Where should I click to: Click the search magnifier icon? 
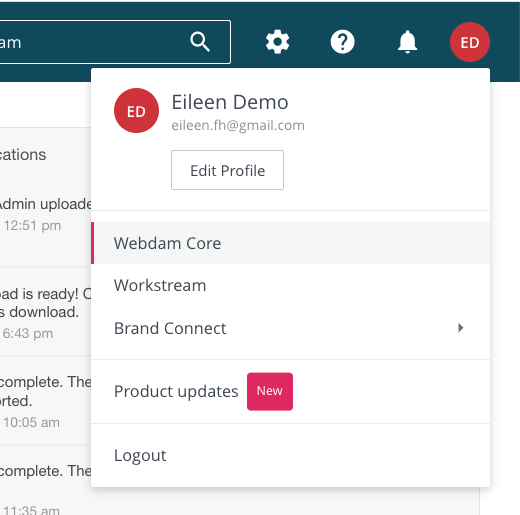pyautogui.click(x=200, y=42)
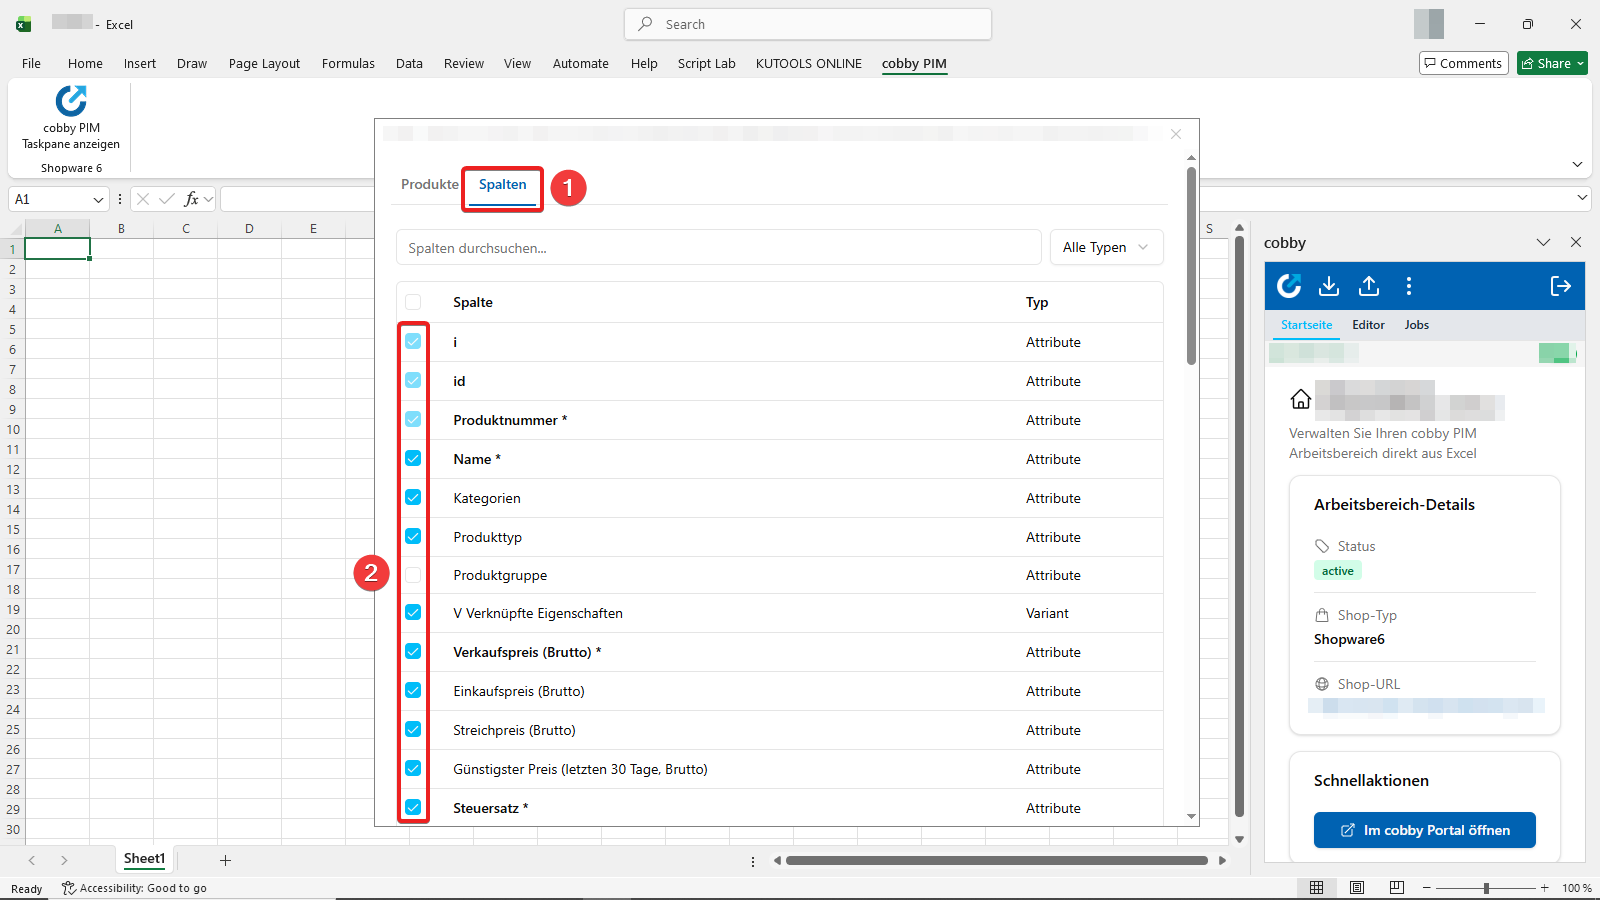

==

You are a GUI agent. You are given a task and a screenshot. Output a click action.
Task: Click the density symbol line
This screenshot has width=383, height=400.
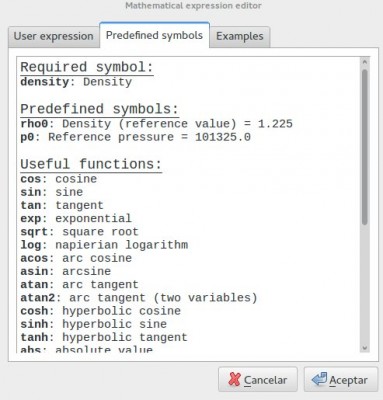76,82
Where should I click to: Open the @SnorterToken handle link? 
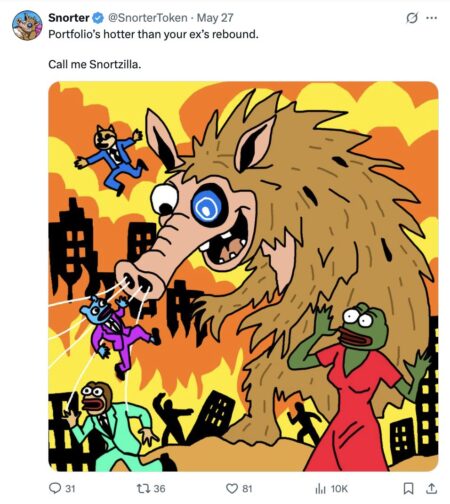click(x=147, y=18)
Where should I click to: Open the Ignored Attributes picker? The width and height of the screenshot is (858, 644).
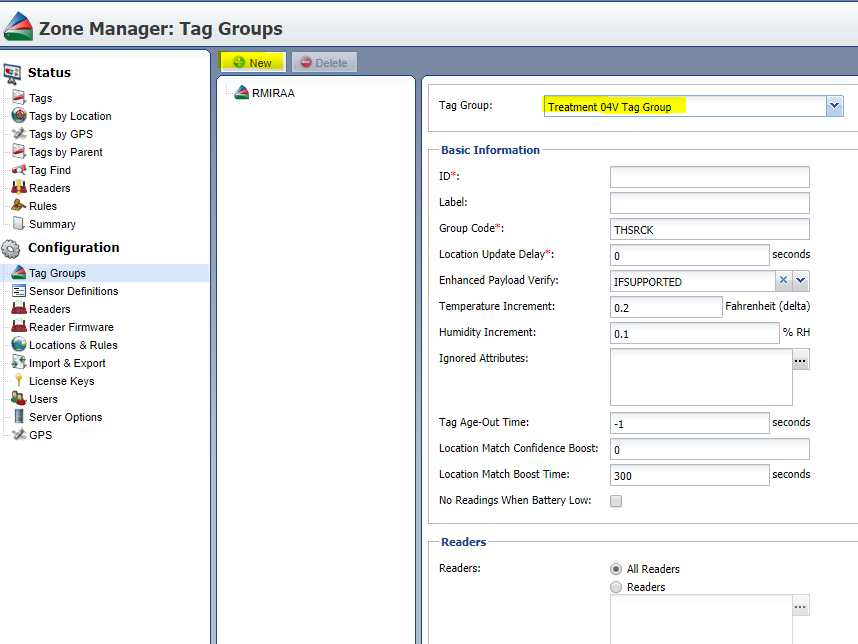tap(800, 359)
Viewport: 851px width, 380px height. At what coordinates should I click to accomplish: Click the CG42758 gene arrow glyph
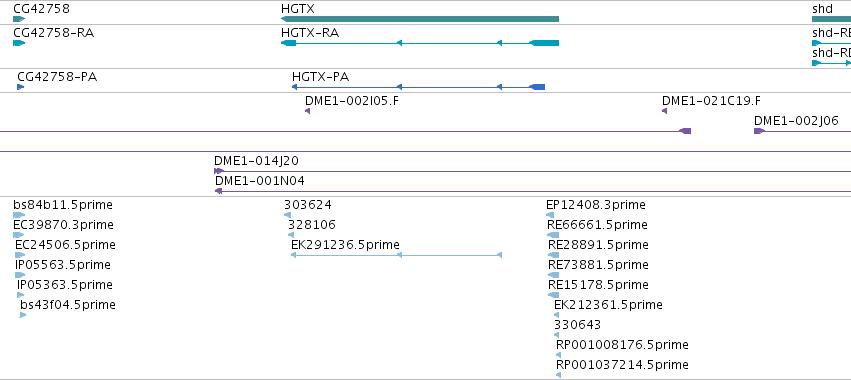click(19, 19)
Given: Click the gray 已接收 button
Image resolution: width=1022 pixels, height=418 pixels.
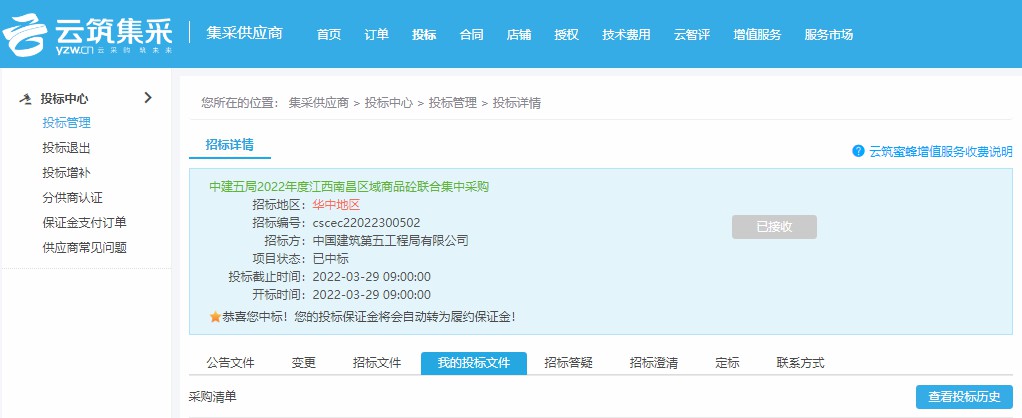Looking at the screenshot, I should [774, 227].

▸ **EXERCISE INSTRUCTIONS**
Could you repeat, exactly, only the lines above starting at the one that has "This screenshot has width=383, height=400." and stopping after the one that has "Given: Click the gray 已接收 button", without the pictures?

▸ **TASK OUTPUT**
This screenshot has width=383, height=400.
76,82
Where should I click to: Open the @SnorterToken handle link? 
click(x=147, y=18)
Where should I click to: Open the Ignored Attributes picker? The width and height of the screenshot is (858, 644).
tap(800, 359)
Viewport: 851px width, 380px height. At what coordinates should I click to accomplish: Click the CG42758 gene arrow glyph
click(19, 19)
Given: Click the gray 已接收 button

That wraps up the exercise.